▶ _Records for the task_
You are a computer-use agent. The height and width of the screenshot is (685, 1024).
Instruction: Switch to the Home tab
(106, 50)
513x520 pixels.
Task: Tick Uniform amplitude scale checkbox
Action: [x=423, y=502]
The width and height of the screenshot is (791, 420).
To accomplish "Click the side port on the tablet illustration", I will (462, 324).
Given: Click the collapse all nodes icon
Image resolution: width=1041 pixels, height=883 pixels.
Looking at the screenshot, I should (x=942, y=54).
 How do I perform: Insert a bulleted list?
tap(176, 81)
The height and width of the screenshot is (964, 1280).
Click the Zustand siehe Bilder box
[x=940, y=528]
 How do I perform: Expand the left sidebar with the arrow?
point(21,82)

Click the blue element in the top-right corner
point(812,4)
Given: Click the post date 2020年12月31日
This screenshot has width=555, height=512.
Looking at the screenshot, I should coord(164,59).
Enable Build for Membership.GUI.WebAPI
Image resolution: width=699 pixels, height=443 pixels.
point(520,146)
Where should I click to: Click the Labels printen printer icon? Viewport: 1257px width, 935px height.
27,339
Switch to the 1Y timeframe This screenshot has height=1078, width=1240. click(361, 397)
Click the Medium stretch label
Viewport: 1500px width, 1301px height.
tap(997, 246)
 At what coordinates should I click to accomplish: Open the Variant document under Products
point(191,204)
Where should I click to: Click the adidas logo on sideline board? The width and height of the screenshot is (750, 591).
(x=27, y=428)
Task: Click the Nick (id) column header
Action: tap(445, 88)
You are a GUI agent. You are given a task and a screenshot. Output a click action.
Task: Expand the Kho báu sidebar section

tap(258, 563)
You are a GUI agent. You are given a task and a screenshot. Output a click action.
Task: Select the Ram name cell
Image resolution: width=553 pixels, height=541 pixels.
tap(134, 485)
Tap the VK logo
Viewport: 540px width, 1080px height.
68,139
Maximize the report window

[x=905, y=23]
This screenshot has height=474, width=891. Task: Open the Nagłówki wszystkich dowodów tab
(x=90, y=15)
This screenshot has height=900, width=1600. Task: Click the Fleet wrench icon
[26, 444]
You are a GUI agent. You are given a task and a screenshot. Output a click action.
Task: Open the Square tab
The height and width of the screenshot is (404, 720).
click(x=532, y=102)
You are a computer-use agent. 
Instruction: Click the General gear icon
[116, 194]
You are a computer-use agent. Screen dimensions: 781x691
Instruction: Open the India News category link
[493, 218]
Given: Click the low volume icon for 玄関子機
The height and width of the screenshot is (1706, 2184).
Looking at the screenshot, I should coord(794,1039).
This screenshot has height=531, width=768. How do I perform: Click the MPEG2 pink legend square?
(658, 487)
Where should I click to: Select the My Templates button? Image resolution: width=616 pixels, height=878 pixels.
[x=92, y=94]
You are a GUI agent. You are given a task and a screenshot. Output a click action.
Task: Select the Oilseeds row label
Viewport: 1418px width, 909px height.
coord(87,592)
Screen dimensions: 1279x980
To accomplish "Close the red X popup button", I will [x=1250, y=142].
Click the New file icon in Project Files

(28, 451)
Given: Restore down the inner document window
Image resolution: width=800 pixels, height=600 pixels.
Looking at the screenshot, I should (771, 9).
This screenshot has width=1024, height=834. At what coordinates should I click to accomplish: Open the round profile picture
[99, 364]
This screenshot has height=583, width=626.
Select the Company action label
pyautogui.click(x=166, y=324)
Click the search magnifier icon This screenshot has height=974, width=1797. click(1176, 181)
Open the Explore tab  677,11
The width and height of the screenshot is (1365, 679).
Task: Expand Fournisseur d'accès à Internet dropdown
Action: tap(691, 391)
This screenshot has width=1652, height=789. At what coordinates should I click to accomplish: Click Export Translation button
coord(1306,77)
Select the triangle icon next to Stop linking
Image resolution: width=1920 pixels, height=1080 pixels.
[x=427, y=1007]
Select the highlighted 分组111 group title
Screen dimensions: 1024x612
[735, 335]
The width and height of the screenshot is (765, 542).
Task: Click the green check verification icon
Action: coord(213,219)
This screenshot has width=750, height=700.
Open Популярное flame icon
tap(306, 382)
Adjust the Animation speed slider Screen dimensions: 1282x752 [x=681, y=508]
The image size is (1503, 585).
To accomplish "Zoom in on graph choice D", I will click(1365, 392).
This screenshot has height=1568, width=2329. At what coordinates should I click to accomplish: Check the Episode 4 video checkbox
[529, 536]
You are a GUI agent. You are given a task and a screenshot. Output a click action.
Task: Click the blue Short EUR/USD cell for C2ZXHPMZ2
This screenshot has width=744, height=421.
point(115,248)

▶ _Exercise instructions_
Copy out every one of these items word for word.

▶ _Correct answer_
You are a computer-use agent. The height and width of the screenshot is (685, 1024).
Instruction: Switch to the Home tab
(106, 50)
513x520 pixels.
Task: Tick Uniform amplitude scale checkbox
Action: [x=423, y=502]
The width and height of the screenshot is (791, 420).
To accomplish "Click the side port on the tablet illustration", I will (462, 324).
Given: Click the collapse all nodes icon
Image resolution: width=1041 pixels, height=883 pixels.
Looking at the screenshot, I should (x=942, y=54).
 How do I perform: Insert a bulleted list?
tap(176, 81)
The height and width of the screenshot is (964, 1280).
Click the Zustand siehe Bilder box
[x=940, y=528]
 How do I perform: Expand the left sidebar with the arrow?
point(21,82)

Click the blue element in the top-right corner
point(812,4)
Given: Click the post date 2020年12月31日
This screenshot has width=555, height=512.
Looking at the screenshot, I should coord(164,59).
Enable Build for Membership.GUI.WebAPI
Image resolution: width=699 pixels, height=443 pixels.
point(520,146)
Where should I click to: Click the Labels printen printer icon? Viewport: 1257px width, 935px height.
27,339
Switch to the 1Y timeframe This screenshot has height=1078, width=1240. click(361, 397)
Click the Medium stretch label
Viewport: 1500px width, 1301px height.
tap(997, 246)
 At what coordinates should I click to accomplish: Open the Variant document under Products
point(191,204)
Where should I click to: Click the adidas logo on sideline board? The width and height of the screenshot is (750, 591).
(x=27, y=428)
Task: Click the Nick (id) column header
Action: tap(445, 88)
You are a GUI agent. You are given a task and a screenshot. Output a click action.
Task: Expand the Kho báu sidebar section

tap(258, 563)
You are a GUI agent. You are given a task and a screenshot. Output a click action.
Task: Select the Ram name cell
Image resolution: width=553 pixels, height=541 pixels.
tap(134, 485)
Tap the VK logo
Viewport: 540px width, 1080px height.
68,139
Maximize the report window

[x=905, y=23]
This screenshot has height=474, width=891. Task: Open the Nagłówki wszystkich dowodów tab
(x=90, y=15)
This screenshot has height=900, width=1600. Task: Click the Fleet wrench icon
[26, 444]
You are a GUI agent. You are given a task and a screenshot. Output a click action.
Task: Open the Square tab
The height and width of the screenshot is (404, 720).
click(x=532, y=102)
You are a computer-use agent. 
Instruction: Click the General gear icon
[116, 194]
You are a computer-use agent. Screen dimensions: 781x691
Instruction: Open the India News category link
[493, 218]
Given: Click the low volume icon for 玄関子機
The height and width of the screenshot is (1706, 2184).
Looking at the screenshot, I should coord(794,1039).
This screenshot has height=531, width=768. How do I perform: Click the MPEG2 pink legend square?
(658, 487)
Where should I click to: Select the My Templates button? Image resolution: width=616 pixels, height=878 pixels.
[x=92, y=94]
You are a GUI agent. You are given a task and a screenshot. Output a click action.
Task: Select the Oilseeds row label
Viewport: 1418px width, 909px height.
coord(87,592)
Screen dimensions: 1279x980
To accomplish "Close the red X popup button", I will [x=1250, y=142].
Click the New file icon in Project Files

(28, 451)
Given: Restore down the inner document window
Image resolution: width=800 pixels, height=600 pixels.
Looking at the screenshot, I should (771, 9).
This screenshot has width=1024, height=834. At what coordinates should I click to accomplish: Open the round profile picture
[99, 364]
This screenshot has height=583, width=626.
Select the Company action label
pyautogui.click(x=166, y=324)
Click the search magnifier icon This screenshot has height=974, width=1797. click(1176, 181)
Open the Explore tab  677,11
The width and height of the screenshot is (1365, 679).
Task: Expand Fournisseur d'accès à Internet dropdown
Action: tap(691, 391)
This screenshot has width=1652, height=789. At what coordinates should I click to accomplish: Click Export Translation button
coord(1306,77)
Select the triangle icon next to Stop linking
Image resolution: width=1920 pixels, height=1080 pixels.
[x=427, y=1007]
Select the highlighted 分组111 group title
Screen dimensions: 1024x612
[735, 335]
The width and height of the screenshot is (765, 542).
Task: Click the green check verification icon
Action: coord(213,219)
This screenshot has width=750, height=700.
Open Популярное flame icon
tap(306, 382)
Adjust the Animation speed slider Screen dimensions: 1282x752 [x=681, y=508]
The image size is (1503, 585).
To accomplish "Zoom in on graph choice D", I will click(1365, 392).
This screenshot has height=1568, width=2329. At what coordinates should I click to accomplish: Check the Episode 4 video checkbox
[529, 536]
You are a GUI agent. You are given a task and a screenshot. Output a click action.
Task: Click the blue Short EUR/USD cell for C2ZXHPMZ2
This screenshot has width=744, height=421.
point(115,248)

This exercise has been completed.